**Source text**
_ _ _ _
Decathlon’s Vietnamese adventure started in 1995 with two people, and now it has more than 500 teammates. It started business from scratch to reach last year a volume of 150 million, produced in Vietnam, then ship to its stores in more than 60 countries all over the world. For Decathlon, Vietnam is the second biggest source of production in the world.

The brand works with around 100 suppliers spread all over the country, from Ho Chi Minh to Hanoi, passing by Hue, Danang, Vinh, Song Tra, An Giang and many other locations.

At the beginning of 2017, it decided to launch very first retail activity in Vietnam, through an e-commerce website, and then through an activity of C&C in sport clubs, building an eco- system by city.

“It was a first step to meet our local customers and users, who gave us positive and encouraging feedback,” stated Lionel Adenot.

Step by step, this activity has grown and has convinced them that it was the right time to open a physical store. In April 2019, it opened the first Decathlon store in the capital city of Hanoi, the largest sport store in Vietnam. Since then, it has open three other stores, one more in Hanoi and two in Ho Chi Minh city.

EVFTA – golden opportunity

Speaking at Meet Europe 2021 event, Chairman of EuroCham Alain Cany, emphasized: “Now we have turned the corner in our fight against the pandemic, it is important that we focus on the future of EU – Vietnam trade and investment. Our aim is no longer just to survive, but to thrive.”
_ _ _ _
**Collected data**
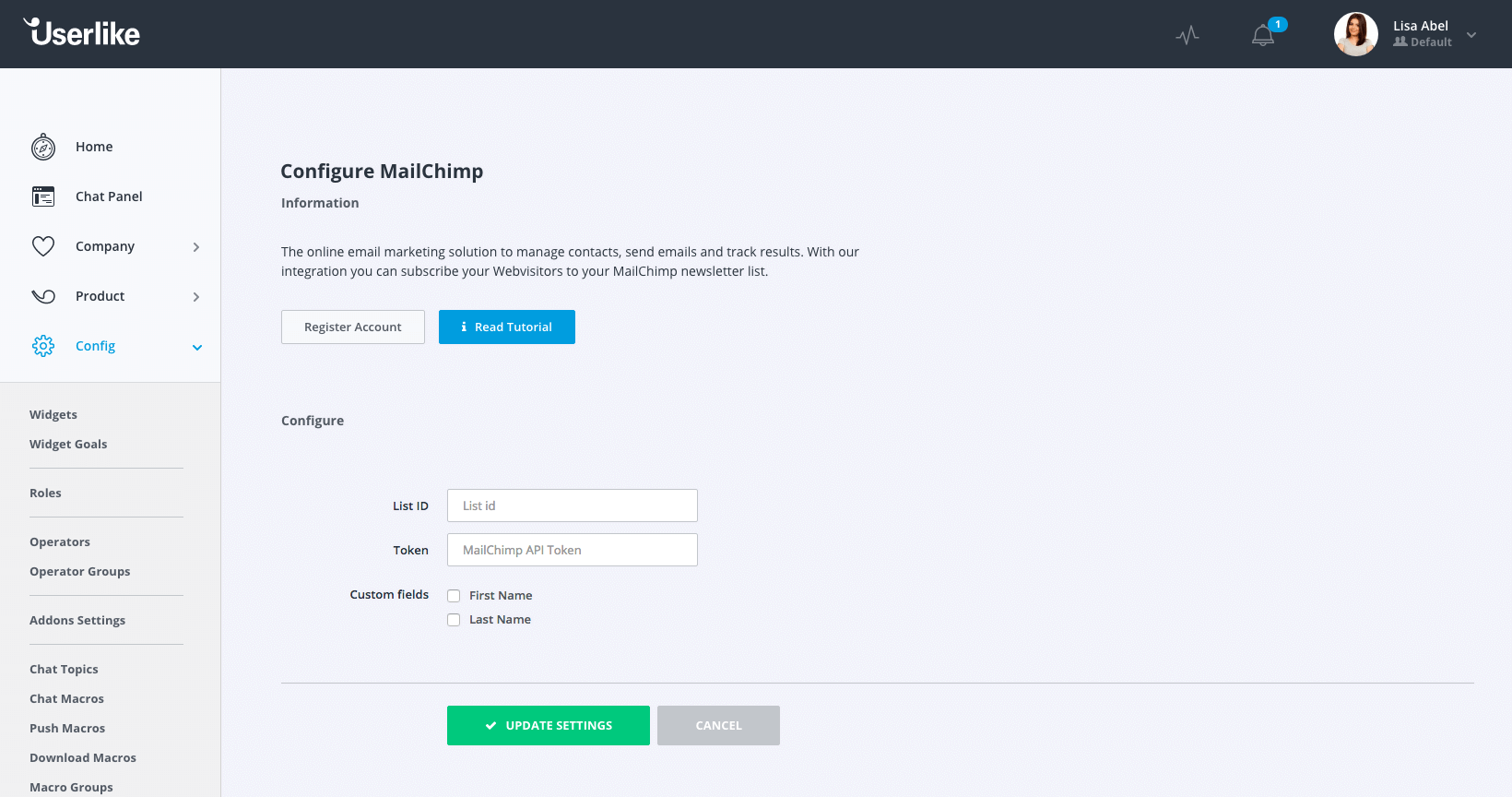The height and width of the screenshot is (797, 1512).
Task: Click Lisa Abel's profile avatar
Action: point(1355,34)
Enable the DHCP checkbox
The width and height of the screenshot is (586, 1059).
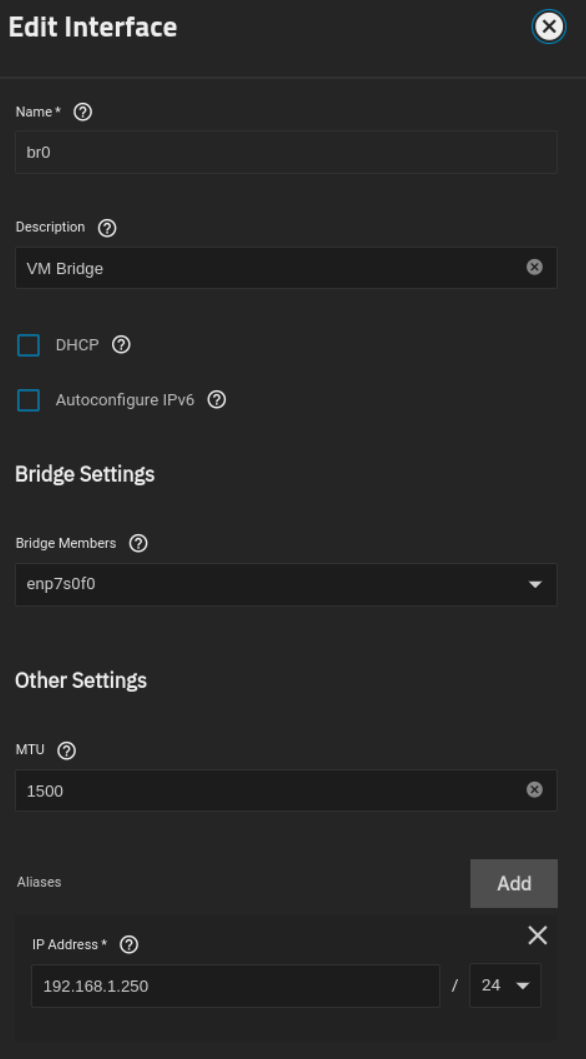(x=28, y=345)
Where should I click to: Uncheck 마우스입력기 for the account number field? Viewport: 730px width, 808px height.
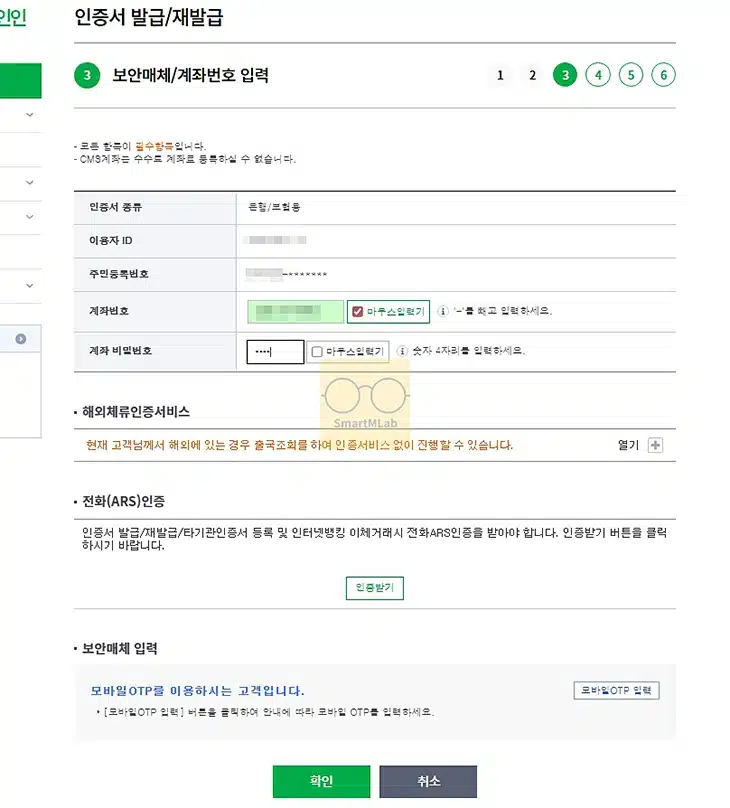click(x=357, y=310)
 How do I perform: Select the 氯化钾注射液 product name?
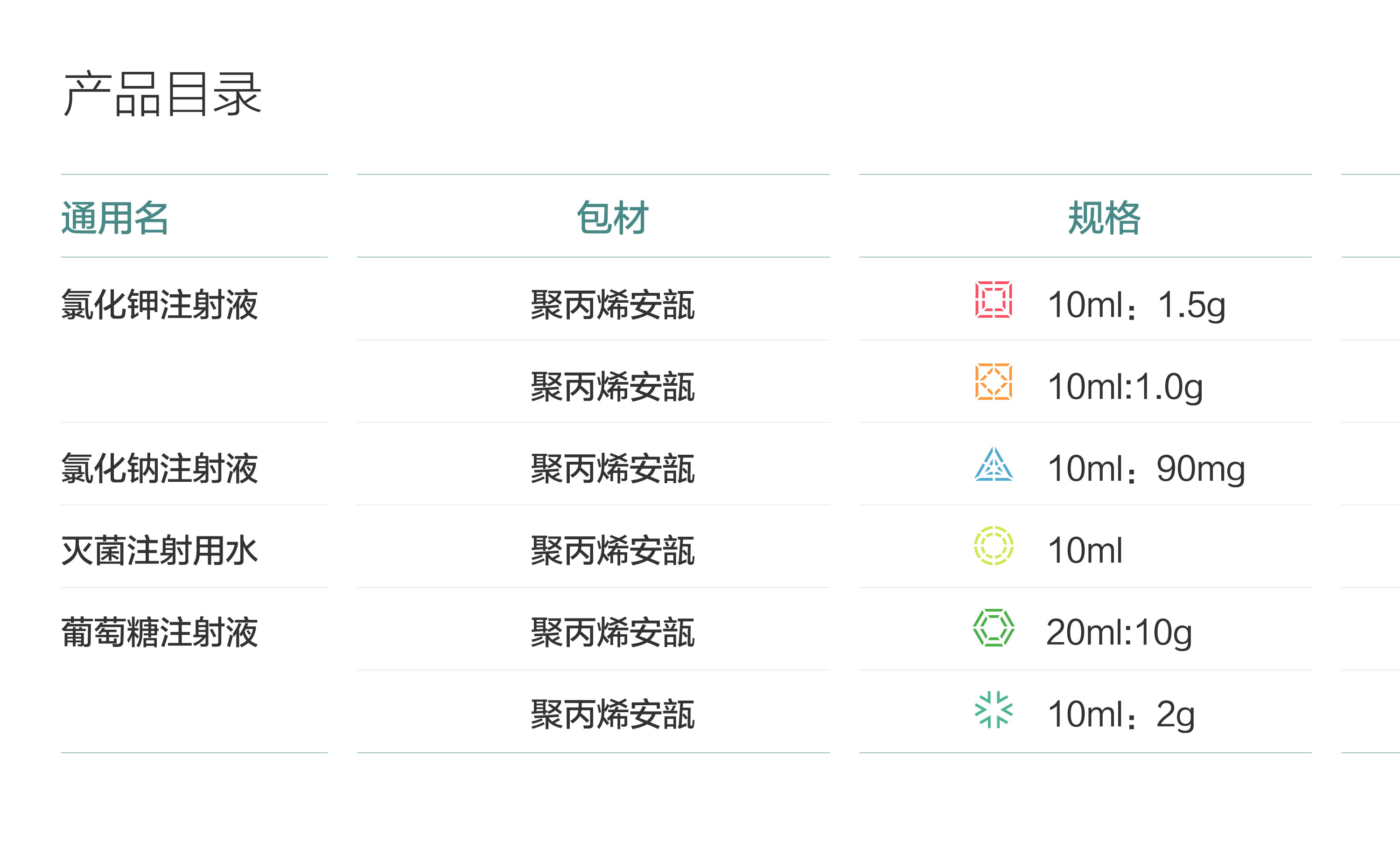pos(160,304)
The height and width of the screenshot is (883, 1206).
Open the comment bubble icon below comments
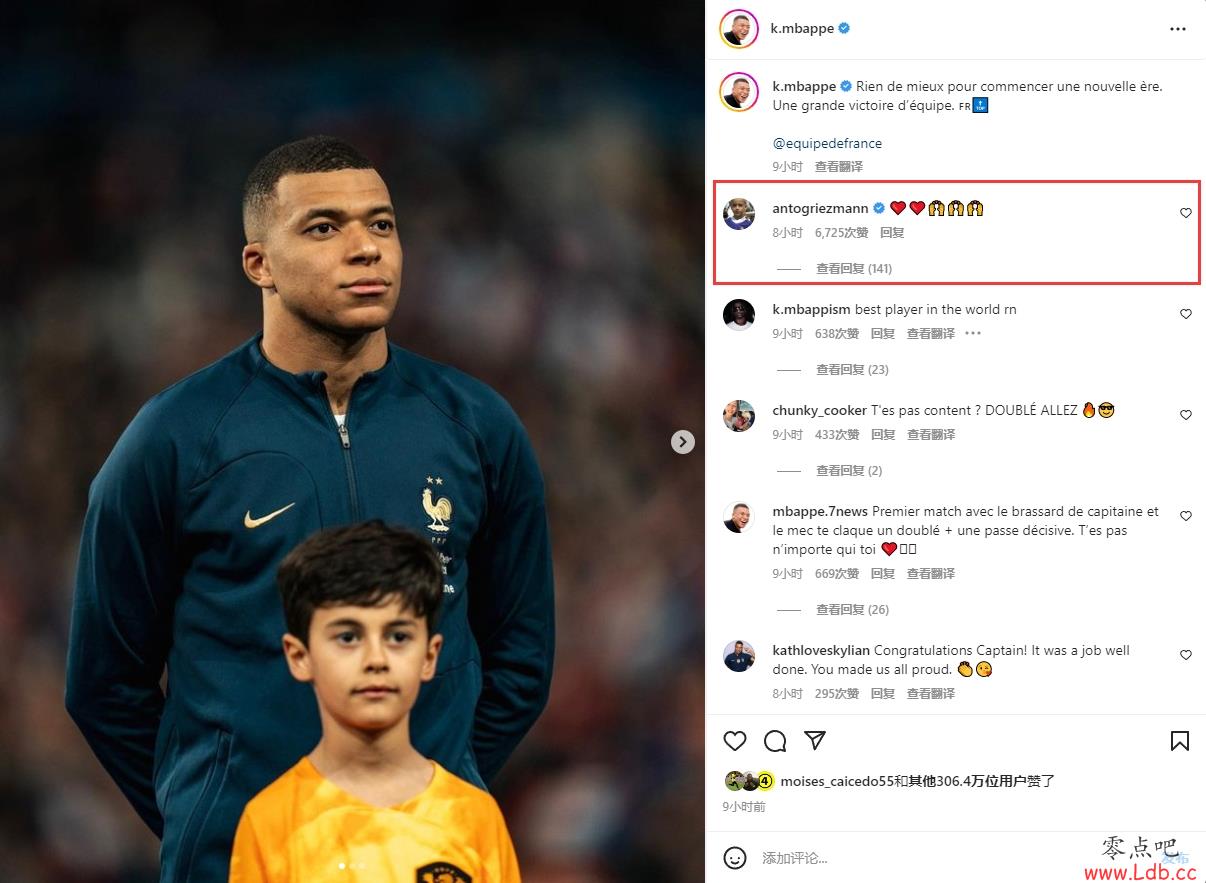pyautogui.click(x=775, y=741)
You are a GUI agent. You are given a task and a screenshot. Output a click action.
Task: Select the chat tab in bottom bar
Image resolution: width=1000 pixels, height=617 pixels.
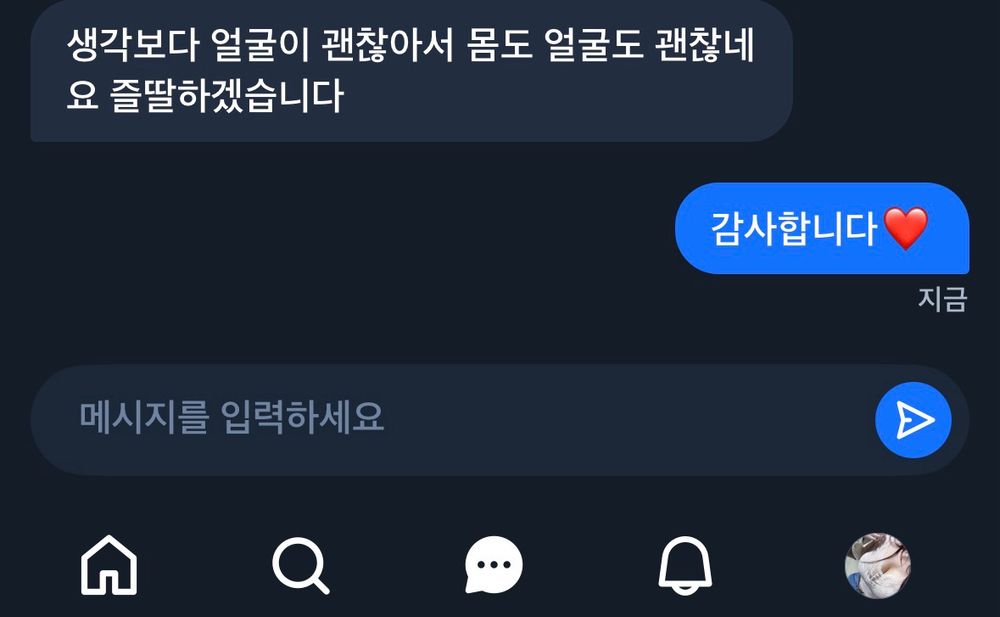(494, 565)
_ _ _ _
**Work item**
According to the passage about Decathlon in Vietnam, how does Vietnam rank among Decathlon's sources of production worldwide?

**Expected answer**
Vietnam is Decathlon's second biggest source of production in the world.